MeeGo Community Builder taking shape
David Greaves is continuing to lead the charge to a community build system for MeeGo. Following on from his successes with OBS and Fremantle, MeeGo Core is next on his target, and it's making good progress with the necessary hardware sitting "somewhere in the US". David's current summary says: The current version co-exists with the maemo.org OBS and targets:MeeGo:1.0:Core ([i.e. the last] release). The plan is to add: MeeGo:Current:Core (always points to the latest release snapshot) and MeeGo:1.0.80.1.20100514.1:Core (each weekly snapshot). Hopefully we'll see this combine, be seen as one and be managed with the Fremantle community builder; and the long-scale maemo.org plans to migrate the autobuilder to OBS. This would give continuity to long standing Maemo contributors, some of whom (who wished not to be named) feel that the MeeGo community is trying to distance itself from everything maemo.org related.
Clarifying differences between Qt and "MeeGo Touch" framework
A number of developers on maemo.org, and meego.com, have expressed confusion and/or frustration with all the different Qt offerings for Nokia's simple, strategic developer offering. On MeeGo, there's Qt itself and the "MeeGo Touch" framework which is built on top of it. Symbian has a similar value-add API. "MeeGo Touch" isn't available on the netbook version of MeeGo, but will be on the handset one. Where do developers go to develop first class, cross-platform applications?
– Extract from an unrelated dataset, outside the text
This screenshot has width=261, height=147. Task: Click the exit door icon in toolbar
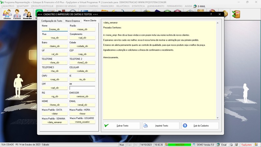(x=236, y=14)
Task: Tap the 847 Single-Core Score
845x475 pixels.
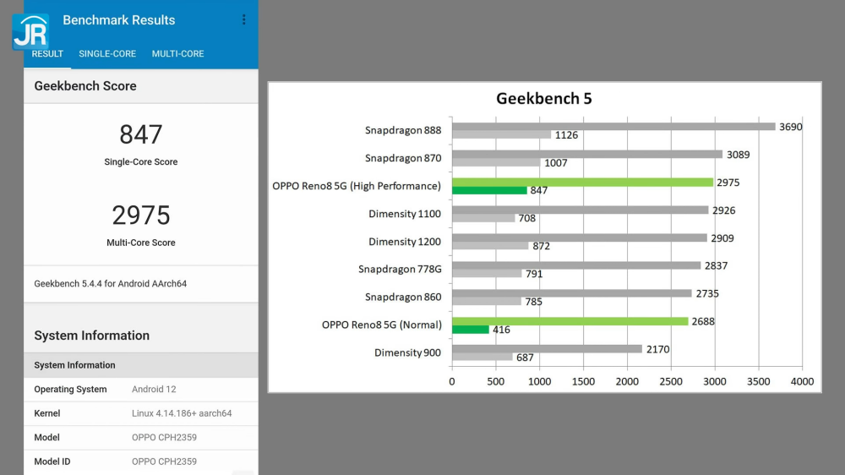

Tero Kojo and Quim Gil have made it easier for vexxed developers: Use the normal Qt classes to make applications for MeeGo. Qt with Qt Mobility provides a lot of tools for the develoepr. No need to get into MeeGo Touch. Qt is there in all it's glory for developers, well documented and ready now. It is also present on all the other MeeGo UX's, enabling the possibility to port (or just re-compile if the app's UI lends itself to different resolutions) the app to all the MeeGo UX's. So there you go. Simples.
Packaging Java applications for Maemo
Ruediger Gad has devised a mechanism for packaging Java SE apps into Debian packages for Maemo: So far I uploaded the Cambridge Software Labs version of the OpenJDK to extras-devel non-free (package name icedtea6) and Ant to extras-devel. Reason for calling the OpenJDK version "icedtea6" is that the output of "java -version" reports it as "icedtea6". Further posts describe additional packages uploaded, and even discussion of swt-hildon to produce Hildonised SWT (a GUI toolkit for Java) applications.